▶ [WHAT IS EXPECTED]
Make an exact copy of the entries that come next.

▶ [RECORDS FOR THE TASK]
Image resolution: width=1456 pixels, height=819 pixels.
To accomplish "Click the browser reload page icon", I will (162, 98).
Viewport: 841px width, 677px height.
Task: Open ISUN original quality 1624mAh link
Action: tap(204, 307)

▶ [SOLUTION TO THIS EXERCISE]
Image resolution: width=1456 pixels, height=819 pixels.
To accomplish "Click the browser reload page icon", I will (162, 98).
Viewport: 841px width, 677px height.
Task: Open ISUN original quality 1624mAh link
Action: tap(204, 307)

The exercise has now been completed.